— HOW TO COMPLETE THIS TASK —
Keep only the lines that hold the string "right", filtering out the rest of the entries below.

— LISTED RECORDS —
○ ○ ○
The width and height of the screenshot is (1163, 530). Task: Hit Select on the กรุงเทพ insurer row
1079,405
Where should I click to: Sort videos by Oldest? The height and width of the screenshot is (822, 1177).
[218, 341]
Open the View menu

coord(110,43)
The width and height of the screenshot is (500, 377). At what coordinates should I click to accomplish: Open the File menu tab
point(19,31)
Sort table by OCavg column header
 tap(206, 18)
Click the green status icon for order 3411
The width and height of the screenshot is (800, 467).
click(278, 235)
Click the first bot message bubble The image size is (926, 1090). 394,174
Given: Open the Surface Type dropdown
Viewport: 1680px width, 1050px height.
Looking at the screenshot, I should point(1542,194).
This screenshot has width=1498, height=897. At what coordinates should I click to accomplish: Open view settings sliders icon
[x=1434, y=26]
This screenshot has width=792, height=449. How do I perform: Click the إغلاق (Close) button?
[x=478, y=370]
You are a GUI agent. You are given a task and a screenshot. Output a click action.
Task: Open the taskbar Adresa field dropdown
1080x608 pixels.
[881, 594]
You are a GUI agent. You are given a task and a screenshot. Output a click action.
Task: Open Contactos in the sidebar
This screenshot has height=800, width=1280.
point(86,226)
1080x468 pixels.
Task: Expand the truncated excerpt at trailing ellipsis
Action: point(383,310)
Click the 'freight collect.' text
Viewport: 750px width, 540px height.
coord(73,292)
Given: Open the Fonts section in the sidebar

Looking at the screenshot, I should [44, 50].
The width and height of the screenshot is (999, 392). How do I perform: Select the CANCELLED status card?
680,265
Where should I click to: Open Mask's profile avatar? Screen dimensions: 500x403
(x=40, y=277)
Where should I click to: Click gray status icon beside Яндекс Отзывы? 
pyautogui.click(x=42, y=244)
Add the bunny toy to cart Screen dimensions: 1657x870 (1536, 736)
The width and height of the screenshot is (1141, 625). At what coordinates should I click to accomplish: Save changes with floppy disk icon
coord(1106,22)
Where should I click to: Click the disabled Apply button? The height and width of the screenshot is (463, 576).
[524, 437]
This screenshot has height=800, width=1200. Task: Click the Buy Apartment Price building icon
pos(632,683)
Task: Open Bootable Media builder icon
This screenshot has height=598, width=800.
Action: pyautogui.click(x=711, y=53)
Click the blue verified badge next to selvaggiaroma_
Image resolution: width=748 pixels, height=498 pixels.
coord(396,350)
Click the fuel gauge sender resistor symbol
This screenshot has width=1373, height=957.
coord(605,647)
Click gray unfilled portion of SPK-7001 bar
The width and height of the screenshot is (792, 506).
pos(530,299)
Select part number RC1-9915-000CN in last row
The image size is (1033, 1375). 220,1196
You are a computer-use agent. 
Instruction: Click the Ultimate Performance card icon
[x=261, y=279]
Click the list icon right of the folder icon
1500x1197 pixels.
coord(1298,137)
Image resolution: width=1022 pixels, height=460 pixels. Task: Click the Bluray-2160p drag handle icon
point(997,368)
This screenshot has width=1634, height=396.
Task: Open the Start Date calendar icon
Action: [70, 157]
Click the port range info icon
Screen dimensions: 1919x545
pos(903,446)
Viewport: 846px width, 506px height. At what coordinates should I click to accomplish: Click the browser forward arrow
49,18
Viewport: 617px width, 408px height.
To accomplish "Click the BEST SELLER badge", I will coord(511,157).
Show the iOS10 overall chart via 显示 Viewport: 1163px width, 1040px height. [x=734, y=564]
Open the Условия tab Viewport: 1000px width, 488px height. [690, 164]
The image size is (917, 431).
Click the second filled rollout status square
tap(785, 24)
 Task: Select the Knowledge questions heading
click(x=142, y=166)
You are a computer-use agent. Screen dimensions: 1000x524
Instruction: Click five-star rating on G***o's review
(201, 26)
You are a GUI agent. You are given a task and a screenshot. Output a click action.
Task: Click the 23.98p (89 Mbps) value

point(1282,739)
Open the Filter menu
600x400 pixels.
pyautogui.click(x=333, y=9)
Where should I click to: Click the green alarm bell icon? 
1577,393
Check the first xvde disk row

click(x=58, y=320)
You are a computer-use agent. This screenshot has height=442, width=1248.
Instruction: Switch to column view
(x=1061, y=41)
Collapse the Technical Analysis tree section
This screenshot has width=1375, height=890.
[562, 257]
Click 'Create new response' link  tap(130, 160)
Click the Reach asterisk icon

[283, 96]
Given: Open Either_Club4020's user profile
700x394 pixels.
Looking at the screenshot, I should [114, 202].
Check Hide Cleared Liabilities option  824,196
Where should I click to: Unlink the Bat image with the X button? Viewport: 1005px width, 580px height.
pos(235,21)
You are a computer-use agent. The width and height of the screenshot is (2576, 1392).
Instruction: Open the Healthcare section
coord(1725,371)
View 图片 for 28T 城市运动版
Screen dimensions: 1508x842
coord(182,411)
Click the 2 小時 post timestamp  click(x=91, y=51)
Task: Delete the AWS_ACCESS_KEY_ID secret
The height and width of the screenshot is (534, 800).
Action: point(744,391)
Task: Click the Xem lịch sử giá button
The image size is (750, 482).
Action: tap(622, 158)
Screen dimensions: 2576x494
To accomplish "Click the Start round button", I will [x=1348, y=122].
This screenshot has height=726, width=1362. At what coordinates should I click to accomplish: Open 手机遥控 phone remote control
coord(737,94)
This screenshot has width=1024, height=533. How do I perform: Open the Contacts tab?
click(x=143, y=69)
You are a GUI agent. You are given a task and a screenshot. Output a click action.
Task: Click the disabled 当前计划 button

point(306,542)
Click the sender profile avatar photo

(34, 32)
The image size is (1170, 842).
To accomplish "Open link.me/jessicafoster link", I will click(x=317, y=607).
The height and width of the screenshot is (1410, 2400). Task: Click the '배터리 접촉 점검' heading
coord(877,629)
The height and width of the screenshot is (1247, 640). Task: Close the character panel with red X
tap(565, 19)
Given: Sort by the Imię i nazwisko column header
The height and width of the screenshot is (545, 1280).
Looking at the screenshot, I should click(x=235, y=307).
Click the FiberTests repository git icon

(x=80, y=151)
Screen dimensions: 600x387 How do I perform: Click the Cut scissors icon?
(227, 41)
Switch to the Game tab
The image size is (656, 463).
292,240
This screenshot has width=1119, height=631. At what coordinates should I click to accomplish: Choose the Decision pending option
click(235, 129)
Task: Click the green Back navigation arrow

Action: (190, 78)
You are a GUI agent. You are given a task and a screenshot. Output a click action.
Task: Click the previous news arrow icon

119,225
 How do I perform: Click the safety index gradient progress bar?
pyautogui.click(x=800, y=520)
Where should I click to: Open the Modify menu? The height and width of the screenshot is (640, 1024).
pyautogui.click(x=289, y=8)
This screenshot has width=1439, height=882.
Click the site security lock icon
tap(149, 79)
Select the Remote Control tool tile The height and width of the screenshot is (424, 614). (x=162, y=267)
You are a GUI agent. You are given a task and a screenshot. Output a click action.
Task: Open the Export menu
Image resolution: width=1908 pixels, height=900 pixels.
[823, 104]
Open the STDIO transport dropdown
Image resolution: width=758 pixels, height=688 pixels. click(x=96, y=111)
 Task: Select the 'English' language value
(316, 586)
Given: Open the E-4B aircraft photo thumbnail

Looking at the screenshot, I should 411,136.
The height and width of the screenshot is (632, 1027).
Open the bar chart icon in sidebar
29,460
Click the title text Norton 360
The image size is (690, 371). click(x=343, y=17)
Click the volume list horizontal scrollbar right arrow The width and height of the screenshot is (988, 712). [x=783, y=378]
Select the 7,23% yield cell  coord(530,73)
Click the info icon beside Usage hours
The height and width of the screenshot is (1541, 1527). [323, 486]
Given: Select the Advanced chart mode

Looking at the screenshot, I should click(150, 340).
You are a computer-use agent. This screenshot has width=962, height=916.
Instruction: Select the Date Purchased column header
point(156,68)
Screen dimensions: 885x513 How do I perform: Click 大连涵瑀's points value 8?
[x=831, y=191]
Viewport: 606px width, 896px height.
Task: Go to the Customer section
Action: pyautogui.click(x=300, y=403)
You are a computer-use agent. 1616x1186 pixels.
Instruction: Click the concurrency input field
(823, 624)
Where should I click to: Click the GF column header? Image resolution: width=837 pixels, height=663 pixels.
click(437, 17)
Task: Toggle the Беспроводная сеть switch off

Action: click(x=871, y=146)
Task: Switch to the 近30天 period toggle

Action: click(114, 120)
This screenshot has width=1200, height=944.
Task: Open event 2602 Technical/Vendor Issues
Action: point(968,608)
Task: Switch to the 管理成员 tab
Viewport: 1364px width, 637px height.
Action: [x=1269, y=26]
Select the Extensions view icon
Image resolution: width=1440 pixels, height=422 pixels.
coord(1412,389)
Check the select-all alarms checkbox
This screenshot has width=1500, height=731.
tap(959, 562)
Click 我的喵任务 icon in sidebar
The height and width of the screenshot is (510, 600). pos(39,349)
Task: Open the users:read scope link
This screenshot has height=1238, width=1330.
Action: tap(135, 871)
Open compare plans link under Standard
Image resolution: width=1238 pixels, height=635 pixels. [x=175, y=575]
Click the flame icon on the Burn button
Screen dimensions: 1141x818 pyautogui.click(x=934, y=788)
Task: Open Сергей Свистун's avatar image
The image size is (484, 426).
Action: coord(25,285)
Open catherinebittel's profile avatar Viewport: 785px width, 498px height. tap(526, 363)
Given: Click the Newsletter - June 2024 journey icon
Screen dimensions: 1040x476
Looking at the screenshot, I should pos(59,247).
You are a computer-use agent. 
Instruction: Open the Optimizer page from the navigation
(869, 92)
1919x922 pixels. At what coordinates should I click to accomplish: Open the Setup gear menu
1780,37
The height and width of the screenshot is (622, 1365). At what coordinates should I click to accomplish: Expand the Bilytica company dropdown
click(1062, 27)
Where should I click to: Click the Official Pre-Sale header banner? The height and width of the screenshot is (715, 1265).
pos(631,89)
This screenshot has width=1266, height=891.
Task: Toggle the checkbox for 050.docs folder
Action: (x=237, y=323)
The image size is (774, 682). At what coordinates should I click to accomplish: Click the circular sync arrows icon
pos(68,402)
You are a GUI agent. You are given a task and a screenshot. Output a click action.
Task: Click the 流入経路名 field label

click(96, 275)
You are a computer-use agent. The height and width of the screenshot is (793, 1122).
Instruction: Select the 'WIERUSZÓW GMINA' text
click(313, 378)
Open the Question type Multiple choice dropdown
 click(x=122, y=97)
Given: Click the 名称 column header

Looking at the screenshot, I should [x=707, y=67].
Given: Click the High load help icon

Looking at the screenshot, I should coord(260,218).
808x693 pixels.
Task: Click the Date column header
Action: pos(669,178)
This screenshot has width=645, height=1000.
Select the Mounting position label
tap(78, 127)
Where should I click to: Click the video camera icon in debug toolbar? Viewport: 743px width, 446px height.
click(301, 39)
○ ○ ○
— SOLUTION FOR THIS TASK —
Click the list icon right of the folder icon
Click the volume list horizontal scrollbar right arrow The width and height of the screenshot is (988, 712). [x=783, y=378]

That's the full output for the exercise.